What you will do: Exactly as they appear, please output the lines from the one with "349x262 pixels. Task: Click" through the end of the material, without pictures.

┌──

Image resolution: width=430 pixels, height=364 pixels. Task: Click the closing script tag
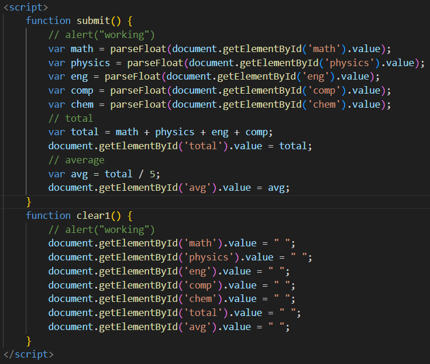pos(28,354)
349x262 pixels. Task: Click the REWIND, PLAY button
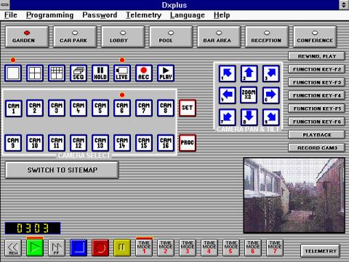(316, 56)
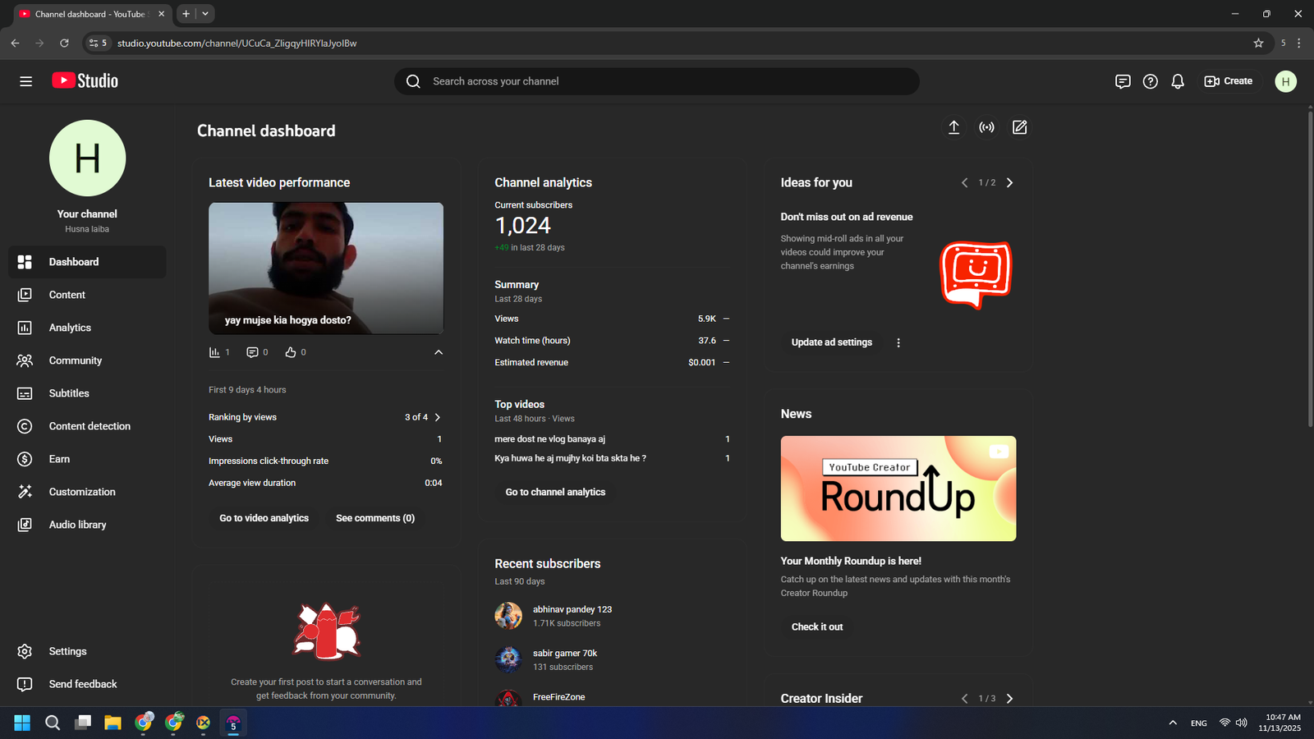Advance to next Creator Insider card
The image size is (1314, 739).
(x=1009, y=699)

└──

Task response:
349x262 pixels. Task: Click the REWIND, PLAY button
(316, 56)
Advance to next Creator Insider card
The image size is (1314, 739).
(x=1009, y=699)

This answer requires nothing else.